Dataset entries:
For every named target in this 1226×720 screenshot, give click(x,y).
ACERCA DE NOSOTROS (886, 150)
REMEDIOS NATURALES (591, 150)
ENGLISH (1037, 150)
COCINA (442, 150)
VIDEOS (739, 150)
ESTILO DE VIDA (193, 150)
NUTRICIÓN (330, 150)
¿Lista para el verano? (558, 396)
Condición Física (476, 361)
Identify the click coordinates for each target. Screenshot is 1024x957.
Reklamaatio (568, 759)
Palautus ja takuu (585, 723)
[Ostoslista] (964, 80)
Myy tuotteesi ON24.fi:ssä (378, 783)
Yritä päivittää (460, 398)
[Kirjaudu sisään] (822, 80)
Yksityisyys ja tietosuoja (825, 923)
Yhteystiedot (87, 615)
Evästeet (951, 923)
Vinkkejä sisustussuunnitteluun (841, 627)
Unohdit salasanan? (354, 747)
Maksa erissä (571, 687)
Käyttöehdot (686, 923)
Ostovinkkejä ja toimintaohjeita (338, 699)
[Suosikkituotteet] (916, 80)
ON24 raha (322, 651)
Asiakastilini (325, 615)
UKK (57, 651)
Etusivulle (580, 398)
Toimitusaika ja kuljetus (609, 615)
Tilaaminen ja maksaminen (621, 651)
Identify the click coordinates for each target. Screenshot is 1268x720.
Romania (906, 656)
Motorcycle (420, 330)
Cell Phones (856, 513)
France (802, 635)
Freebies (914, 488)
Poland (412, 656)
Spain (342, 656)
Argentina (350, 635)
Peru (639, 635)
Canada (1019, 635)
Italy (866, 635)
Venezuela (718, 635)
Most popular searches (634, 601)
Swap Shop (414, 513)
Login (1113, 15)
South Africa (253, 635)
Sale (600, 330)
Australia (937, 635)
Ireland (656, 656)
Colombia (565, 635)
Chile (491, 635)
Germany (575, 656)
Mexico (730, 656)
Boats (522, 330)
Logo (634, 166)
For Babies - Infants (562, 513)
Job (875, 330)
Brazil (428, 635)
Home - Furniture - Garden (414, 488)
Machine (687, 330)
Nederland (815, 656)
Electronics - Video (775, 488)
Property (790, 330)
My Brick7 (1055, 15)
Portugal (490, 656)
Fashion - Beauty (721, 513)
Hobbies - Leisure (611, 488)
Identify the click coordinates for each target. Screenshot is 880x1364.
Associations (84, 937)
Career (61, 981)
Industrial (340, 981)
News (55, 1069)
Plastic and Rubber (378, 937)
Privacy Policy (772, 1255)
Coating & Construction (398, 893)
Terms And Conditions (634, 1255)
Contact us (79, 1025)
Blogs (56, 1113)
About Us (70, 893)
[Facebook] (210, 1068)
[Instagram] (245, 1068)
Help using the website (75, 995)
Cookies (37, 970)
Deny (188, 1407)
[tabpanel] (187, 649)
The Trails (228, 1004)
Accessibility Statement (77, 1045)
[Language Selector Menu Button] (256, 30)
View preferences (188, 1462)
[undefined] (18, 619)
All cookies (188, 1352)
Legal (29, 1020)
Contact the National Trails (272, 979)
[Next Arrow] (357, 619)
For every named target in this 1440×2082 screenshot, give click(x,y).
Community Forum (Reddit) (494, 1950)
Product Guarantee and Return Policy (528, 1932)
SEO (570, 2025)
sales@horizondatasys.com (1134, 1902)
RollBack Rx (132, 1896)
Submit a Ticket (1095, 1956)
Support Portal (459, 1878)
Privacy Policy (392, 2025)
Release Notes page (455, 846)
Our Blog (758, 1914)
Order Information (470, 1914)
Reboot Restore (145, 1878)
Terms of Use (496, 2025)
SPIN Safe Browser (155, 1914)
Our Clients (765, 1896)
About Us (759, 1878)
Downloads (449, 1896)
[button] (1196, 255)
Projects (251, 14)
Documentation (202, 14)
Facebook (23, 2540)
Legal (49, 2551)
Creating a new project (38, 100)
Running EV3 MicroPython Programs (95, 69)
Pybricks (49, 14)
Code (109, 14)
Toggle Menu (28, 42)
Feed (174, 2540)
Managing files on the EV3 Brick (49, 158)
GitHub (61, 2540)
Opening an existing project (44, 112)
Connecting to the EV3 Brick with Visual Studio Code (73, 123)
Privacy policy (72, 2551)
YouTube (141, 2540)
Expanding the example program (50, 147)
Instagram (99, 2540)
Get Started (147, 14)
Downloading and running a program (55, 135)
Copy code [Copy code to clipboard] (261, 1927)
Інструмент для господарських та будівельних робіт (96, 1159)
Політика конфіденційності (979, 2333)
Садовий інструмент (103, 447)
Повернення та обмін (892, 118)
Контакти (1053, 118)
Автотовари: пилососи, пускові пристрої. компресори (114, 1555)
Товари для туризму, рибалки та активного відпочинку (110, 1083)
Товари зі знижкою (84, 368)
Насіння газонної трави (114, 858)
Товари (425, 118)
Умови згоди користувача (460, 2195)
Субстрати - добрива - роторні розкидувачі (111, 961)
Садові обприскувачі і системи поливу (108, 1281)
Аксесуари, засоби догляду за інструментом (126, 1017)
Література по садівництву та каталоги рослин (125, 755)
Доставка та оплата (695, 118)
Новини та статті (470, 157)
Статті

(Set task): Rewrite the records as a Markdown table with the columns Row and Entry, starting at the line that contains "Peru (639, 635)" and ending at the line that contains "Legal (49, 2551)". Number each line in Row and leave out any blank lines.

(Full response):
| Row | Entry |
|---|---|
| 1 | Peru (639, 635) |
| 2 | Canada (1019, 635) |
| 3 | Italy (866, 635) |
| 4 | Venezuela (718, 635) |
| 5 | Most popular searches (634, 601) |
| 6 | Swap Shop (414, 513) |
| 7 | Login (1113, 15) |
| 8 | South Africa (253, 635) |
| 9 | Sale (600, 330) |
| 10 | Australia (937, 635) |
| 11 | Ireland (656, 656) |
| 12 | Colombia (565, 635) |
| 13 | Chile (491, 635) |
| 14 | Germany (575, 656) |
| 15 | Mexico (730, 656) |
| 16 | Boats (522, 330) |
| 17 | Logo (634, 166) |
| 18 | For Babies - Infants (562, 513) |
| 19 | Job (875, 330) |
| 20 | Brazil (428, 635) |
| 21 | Home - Furniture - Garden (414, 488) |
| 22 | Machine (687, 330) |
| 23 | Nederland (815, 656) |
| 24 | Electronics - Video (775, 488) |
| 25 | Property (790, 330) |
| 26 | My Brick7 (1055, 15) |
| 27 | Portugal (490, 656) |
| 28 | Fashion - Beauty (721, 513) |
| 29 | Hobbies - Leisure (611, 488) |
| 30 | Identify the click coordinates for each target. Screenshot is 880x1364. |
| 31 | Associations (84, 937) |
| 32 | Career (61, 981) |
| 33 | Industrial (340, 981) |
| 34 | News (55, 1069) |
| 35 | Plastic and Rubber (378, 937) |
| 36 | Privacy Policy (772, 1255) |
| 37 | Coating & Construction (398, 893) |
| 38 | Terms And Conditions (634, 1255) |
| 39 | Contact us (79, 1025) |
| 40 | Blogs (56, 1113) |
| 41 | About Us (70, 893) |
| 42 | [Facebook] (210, 1068) |
| 43 | [Instagram] (245, 1068) |
| 44 | Help using the website (75, 995) |
| 45 | Cookies (37, 970) |
| 46 | Deny (188, 1407) |
| 47 | [tabpanel] (187, 649) |
| 48 | The Trails (228, 1004) |
| 49 | Accessibility Statement (77, 1045) |
| 50 | [Language Selector Menu Button] (256, 30) |
| 51 | View preferences (188, 1462) |
| 52 | [undefined] (18, 619) |
| 53 | All cookies (188, 1352) |
| 54 | Legal (29, 1020) |
| 55 | Contact the National Trails (272, 979) |
| 56 | [Next Arrow] (357, 619) |
| 57 | For every named target in this 1440×2082 screenshot, give click(x,y). |
| 58 | Community Forum (Reddit) (494, 1950) |
| 59 | Product Guarantee and Return Policy (528, 1932) |
| 60 | SEO (570, 2025) |
| 61 | sales@horizondatasys.com (1134, 1902) |
| 62 | RollBack Rx (132, 1896) |
| 63 | Submit a Ticket (1095, 1956) |
| 64 | Support Portal (459, 1878) |
| 65 | Privacy Policy (392, 2025) |
| 66 | Release Notes page (455, 846) |
| 67 | Our Blog (758, 1914) |
| 68 | Order Information (470, 1914) |
| 69 | Reboot Restore (145, 1878) |
| 70 | Terms of Use (496, 2025) |
| 71 | SPIN Safe Browser (155, 1914) |
| 72 | Our Clients (765, 1896) |
| 73 | About Us (759, 1878) |
| 74 | Downloads (449, 1896) |
| 75 | [button] (1196, 255) |
| 76 | Projects (251, 14) |
| 77 | Documentation (202, 14) |
| 78 | Facebook (23, 2540) |
| 79 | Legal (49, 2551) |